Data model options have evolved far beyond a world where, to paraphrase Henry Ford, “A customer can have their data painted any color they want, so long as it is Relational.” How to persist data is one of the major challenges in the development of fault tolerant, geographically distributed, secure, regulatory compliant, evolutionary, web-scale applications. At ioet our methodology for data is to work toward a solution from two perspectives. Using domain driven design we discover the shape of the data, the number of distinct pools of data and their important characteristics in terms of privacy and security engineering, data types, scale, velocity, and architectural patterns such as events, streams, immutability, transactions and eventual consistency; all these factors and more inform the design space. From another perspective we consider DevOps factors such as the use of the many cloud-based and serverless solutions, replication for availability as well as scale, security factors such as encryption at rest and in-transit, authorization, observability, regulatory compliance, extraction of anonymized data to drive automated testing; all these factors and more inform the long term operational plan and impact the evolvability of the entire application.

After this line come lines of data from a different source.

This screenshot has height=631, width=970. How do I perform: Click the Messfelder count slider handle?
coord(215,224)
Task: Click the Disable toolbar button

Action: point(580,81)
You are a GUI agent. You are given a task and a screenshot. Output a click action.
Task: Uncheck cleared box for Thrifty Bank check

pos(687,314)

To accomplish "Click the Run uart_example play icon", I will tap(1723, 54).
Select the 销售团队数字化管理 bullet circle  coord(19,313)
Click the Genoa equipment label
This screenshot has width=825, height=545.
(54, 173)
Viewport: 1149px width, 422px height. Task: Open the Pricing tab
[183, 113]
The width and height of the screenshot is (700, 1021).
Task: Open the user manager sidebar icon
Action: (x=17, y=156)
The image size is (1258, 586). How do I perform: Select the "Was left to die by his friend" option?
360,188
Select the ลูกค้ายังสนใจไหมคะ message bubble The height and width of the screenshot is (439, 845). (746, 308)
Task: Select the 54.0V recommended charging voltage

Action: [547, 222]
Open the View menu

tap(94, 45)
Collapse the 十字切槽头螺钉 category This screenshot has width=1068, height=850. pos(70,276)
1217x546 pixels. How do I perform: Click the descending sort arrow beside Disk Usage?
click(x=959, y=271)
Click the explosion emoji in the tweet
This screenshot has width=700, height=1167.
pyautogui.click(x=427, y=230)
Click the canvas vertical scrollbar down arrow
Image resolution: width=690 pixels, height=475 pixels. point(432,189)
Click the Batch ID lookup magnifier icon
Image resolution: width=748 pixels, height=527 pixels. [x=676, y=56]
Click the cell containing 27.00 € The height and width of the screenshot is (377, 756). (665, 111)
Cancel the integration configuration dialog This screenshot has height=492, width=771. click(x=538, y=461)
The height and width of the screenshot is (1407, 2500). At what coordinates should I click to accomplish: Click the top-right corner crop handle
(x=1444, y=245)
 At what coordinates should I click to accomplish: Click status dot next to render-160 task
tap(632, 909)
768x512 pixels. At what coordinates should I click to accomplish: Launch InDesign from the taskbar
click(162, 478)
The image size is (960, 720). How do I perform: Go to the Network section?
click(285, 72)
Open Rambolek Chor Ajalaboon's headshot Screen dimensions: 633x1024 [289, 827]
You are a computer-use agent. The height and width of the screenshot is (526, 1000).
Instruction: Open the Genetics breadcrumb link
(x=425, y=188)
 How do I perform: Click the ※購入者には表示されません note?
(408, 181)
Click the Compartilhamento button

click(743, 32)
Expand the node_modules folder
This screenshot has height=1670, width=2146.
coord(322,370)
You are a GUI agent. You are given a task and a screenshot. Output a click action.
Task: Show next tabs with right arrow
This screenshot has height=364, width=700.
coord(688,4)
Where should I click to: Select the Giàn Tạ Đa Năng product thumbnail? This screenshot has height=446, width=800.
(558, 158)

We have experience with numerous serverless data options such as AWS S3, Aurora, DynamoDB, QLDB, Timestream, MSK (Kafka), Redis, Redshift, and Glacier. As well as other NoSQL platforms such as Neo4j, MongoDB/Atlas, Snowflake, Azure Cosmos, Google Firestore, Bigtable, BigQuery.
Serverless cloud-scale persistence solutions are usually the best and least expensive option but there are applications where an embedded database is suitable. We have experience with all the usual options such as Postgres, MariaDB and MySQL as well as conventional enterprise systems such as Oracle and SQL Server.
Visualization is used to communicate information clearly and efficiently, and to abstract and reduce large and complex data into graphs and synthetic images that make it easier for users to spot patterns and anomalies. High quality visualizations are common in "dashboards" which are replacing "reports" as a tool for observing complex systems. We have experience developing visualizations based on very large data sets and using common tools and frameworks, such as Apollo, GraphQL, Cytoscape, D3, C3, vis.js, Jupyter, MATLAB, matplotlib, NumPy, Pandas, OpenGL, Plotly, R, Three.js, DHTMLX, Highcharts, FusionCharts, echarts, and others.